You can include additional headers for specialized features:

#include <prm.mh>      // System path access
#include <input.mh>    // Extended input functions
#include <rand.mh>     // Random numbers
#include <intpad.mh>   // Number formatting

#define

Defines create named constants or simple macros:

#define MAX_ENTRIES  10
#define DATA_FILE    "guestbook.dat"

Anywhere the compiler sees MAX_ENTRIES after this, it substitutes 10. No magic, no runtime cost — it’s a straight text replacement before compilation.

You can also use #ifdef / #ifndef / #endif for conditional compilation — handy for toggling features without deleting code:

#ifdef DEBUG
  print("Debug: we got here\n");
#endif

2. Global Variables

Variables declared outside any function are global — visible everywhere in the script. Use them sparingly; most variables belong inside functions.

Globals must be declared at the top of the file, after your #include and #define directives but before any function definitions. You can’t scatter them between functions or tuck them in at the bottom — the compiler expects them up front.

#include <max.mh>

// Global variables go here, before any functions
int: total_score;
string: last_visitor;

// Functions follow
int main()
{
  ...
}

MEX supports these basic types:

Type What It Holds
int A whole number (32-bit signed integer)
char A single character
string A dynamic text string (no fixed length limit)
long A large integer
void Nothing (used for functions that don’t return a value)

You can also declare arrays:

array [1..10] of string: names;

Note the MEX variable syntax — the colon before the variable name is required: int: x, not int x. It looks a little different from C, but you’ll get used to it fast.

3. Helper Functions

Functions are reusable blocks of code. They have a return type, a name, and zero or more parameters:

void show_banner()
{
  print("|12===========================\n");
  print("|14  Welcome to the Board!   \n");
  print("|12===========================\n");
}
int add(int: a, int: b)
{
  return a + b;
}

Functions must be declared before they’re called — if main() calls show_banner(), then show_banner() needs to appear above main() in the file.

Pass by Reference

By default, arguments are passed by value — the function gets a copy. If you want a function to modify the caller’s variable, use a reference parameter (prefix with ref):

void increment(ref int: counter)
{
  counter := counter + 1;
}

4. The main() Function

Every MEX script must have a main() function. This is where execution starts when Maximus runs your script. It returns an int — conventionally 0 for success:

int main()
{
  print("Hello from MEX!\n");
  return 0;
}

When main() returns (or when execution falls off the end), control goes back to Maximus and the caller sees whatever menu they were on before.

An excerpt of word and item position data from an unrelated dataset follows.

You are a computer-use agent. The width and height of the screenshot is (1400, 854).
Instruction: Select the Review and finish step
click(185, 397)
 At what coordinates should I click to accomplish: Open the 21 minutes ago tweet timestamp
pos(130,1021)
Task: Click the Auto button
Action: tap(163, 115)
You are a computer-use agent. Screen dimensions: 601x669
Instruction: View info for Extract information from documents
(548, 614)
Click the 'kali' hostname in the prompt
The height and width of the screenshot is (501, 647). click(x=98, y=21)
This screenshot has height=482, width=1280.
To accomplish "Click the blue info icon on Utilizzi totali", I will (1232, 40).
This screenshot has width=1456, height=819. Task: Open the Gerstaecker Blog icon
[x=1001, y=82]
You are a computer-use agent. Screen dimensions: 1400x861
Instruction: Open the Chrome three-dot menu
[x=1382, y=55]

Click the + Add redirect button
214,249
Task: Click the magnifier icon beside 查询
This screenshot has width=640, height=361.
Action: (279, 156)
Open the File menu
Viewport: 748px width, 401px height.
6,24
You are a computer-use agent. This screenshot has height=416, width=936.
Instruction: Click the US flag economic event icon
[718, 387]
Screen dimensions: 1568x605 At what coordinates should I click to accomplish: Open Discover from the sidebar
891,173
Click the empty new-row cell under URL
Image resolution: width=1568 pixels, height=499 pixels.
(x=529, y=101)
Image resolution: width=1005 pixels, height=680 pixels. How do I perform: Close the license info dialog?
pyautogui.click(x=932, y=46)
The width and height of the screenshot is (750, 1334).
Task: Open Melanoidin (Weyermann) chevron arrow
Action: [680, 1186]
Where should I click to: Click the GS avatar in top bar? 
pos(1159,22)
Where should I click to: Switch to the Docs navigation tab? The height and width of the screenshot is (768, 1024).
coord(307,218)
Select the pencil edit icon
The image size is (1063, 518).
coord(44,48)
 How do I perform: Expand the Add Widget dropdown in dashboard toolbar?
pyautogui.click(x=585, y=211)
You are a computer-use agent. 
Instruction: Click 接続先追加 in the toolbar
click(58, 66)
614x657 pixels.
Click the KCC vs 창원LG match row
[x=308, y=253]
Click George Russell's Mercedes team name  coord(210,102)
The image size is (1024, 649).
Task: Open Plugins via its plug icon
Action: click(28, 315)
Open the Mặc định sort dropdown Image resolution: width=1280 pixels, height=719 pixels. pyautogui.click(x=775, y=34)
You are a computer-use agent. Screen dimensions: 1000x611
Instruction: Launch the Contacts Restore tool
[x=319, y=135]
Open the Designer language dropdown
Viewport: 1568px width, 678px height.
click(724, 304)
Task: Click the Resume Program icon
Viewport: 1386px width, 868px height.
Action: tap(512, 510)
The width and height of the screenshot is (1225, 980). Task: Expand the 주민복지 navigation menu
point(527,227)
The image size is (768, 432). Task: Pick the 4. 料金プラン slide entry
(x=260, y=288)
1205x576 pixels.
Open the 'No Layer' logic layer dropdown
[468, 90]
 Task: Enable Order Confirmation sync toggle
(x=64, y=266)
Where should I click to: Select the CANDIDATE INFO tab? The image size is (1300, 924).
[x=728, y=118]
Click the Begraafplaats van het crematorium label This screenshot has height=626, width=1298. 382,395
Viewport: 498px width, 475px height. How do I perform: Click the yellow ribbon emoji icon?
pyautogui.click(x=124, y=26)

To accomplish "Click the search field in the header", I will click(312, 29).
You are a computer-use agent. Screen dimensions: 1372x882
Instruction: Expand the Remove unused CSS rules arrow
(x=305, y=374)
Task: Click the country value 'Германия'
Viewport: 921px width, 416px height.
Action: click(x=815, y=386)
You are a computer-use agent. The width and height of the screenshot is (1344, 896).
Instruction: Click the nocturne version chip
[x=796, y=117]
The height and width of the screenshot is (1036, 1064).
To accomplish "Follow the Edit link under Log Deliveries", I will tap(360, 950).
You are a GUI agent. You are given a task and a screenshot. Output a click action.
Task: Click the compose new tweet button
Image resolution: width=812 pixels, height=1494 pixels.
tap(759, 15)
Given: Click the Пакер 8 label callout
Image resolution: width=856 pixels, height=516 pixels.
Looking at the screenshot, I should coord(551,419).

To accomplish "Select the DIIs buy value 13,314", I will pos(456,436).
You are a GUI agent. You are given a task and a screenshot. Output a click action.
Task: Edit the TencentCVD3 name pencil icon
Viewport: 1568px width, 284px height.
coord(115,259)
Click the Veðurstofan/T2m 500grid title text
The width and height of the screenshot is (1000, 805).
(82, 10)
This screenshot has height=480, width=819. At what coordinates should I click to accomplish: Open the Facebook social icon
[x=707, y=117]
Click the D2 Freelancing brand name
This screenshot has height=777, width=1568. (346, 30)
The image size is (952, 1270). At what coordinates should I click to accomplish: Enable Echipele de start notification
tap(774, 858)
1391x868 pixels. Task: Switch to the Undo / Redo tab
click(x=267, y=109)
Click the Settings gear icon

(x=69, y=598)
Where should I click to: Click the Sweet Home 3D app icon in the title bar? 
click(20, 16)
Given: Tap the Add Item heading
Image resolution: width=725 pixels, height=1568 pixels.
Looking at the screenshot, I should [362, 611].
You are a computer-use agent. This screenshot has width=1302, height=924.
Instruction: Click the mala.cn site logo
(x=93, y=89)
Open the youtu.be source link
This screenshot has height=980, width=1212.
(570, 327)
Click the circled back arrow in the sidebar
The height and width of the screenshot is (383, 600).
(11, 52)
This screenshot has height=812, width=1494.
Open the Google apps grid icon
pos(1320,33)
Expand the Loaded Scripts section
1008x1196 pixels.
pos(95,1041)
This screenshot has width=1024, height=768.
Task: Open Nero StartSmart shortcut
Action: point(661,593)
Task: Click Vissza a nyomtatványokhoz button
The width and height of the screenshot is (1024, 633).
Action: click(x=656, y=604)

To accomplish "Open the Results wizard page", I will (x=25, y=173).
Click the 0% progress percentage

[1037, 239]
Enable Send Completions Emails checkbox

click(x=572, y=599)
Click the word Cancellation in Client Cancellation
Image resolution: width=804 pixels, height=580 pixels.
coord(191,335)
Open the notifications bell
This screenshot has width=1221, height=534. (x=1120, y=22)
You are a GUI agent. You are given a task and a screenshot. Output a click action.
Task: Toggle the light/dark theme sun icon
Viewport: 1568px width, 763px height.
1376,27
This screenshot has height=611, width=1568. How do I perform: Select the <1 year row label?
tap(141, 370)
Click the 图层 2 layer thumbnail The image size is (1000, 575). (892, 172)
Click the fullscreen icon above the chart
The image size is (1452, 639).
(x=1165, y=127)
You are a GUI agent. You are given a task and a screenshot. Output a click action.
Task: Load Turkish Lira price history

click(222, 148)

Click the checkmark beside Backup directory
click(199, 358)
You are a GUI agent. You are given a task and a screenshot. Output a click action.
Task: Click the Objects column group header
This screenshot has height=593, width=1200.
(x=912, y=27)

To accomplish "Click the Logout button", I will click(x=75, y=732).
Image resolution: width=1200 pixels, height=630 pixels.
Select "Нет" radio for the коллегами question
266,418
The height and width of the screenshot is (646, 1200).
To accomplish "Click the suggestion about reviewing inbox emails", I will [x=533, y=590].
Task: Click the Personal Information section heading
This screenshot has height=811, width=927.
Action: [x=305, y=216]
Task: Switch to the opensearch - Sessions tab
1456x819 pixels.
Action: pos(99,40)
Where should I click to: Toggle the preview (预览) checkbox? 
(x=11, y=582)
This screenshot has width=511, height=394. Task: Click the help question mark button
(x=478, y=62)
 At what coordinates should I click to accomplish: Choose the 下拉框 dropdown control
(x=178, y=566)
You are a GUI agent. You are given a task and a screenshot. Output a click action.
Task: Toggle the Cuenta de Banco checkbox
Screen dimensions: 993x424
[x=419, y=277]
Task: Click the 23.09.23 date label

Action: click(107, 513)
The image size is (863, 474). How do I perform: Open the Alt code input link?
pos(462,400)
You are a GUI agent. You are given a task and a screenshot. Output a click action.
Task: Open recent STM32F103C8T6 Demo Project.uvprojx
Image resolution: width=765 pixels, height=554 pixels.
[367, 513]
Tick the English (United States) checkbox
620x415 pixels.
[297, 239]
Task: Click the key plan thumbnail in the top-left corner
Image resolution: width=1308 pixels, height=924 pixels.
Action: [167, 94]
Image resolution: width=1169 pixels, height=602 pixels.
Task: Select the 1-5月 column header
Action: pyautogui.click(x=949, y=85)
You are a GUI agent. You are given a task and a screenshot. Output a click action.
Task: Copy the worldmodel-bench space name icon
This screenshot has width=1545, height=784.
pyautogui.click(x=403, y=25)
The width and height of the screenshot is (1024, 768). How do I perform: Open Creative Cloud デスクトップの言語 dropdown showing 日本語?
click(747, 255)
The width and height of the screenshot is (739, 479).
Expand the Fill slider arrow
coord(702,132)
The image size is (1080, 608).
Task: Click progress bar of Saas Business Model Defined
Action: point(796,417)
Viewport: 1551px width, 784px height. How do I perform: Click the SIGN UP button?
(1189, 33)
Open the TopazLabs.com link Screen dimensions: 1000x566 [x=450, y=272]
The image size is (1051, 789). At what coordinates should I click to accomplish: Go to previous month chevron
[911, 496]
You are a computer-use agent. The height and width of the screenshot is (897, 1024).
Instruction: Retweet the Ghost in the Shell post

Variable Declarations Go Up Top

This applies to main() and every other function: all local variable declarations must appear at the top of the function body, immediately after the opening {. You can’t declare a variable mid-function the way you can in modern C — the compiler needs all declarations before the first executable statement.

int main()
{
  // Declarations first — all of them, right here
  int: count;
  string: name;
  char: choice;

  // Then your code
  name := usr.name;
  count := 0;
  ...
}

This is a hard rule, not a style preference. If you try to declare a variable after a print() or an if, the compiler will complain.

Statements and Syntax

Inside functions, the code is made up of statements — each one ending with a semicolon. The basics:

If you’ve written C, most of this will feel familiar — with the := assignment and = equality being the main surprises. If you’ve written Pascal, those will feel like home instead.

A Real Example

Here’s logo.mex from the shipped scripts — a script that displays a random logo file on login. It touches all four zones:

#include <max.mh>
#include <prm.mh>
#include <rand.mh>
#include <intpad.mh>

#define RANDOM 6

int main()
{
  char: nonstop;
  string: logo;
  int: which;

  srand(time());

  logo := prm_string(PRM_MISCPATH) + "Logo";

  which := (rand() % RANDOM) + 1;
  logo := logo + intpadleft(which, 2, '0');

  reset_more(nonstop);
  display_file(logo, nonstop);

  return 0;
}

Preprocessor at the top, variables declared inside main(), built-in functions called in sequence, and a return 0 at the end. That’s the whole pattern.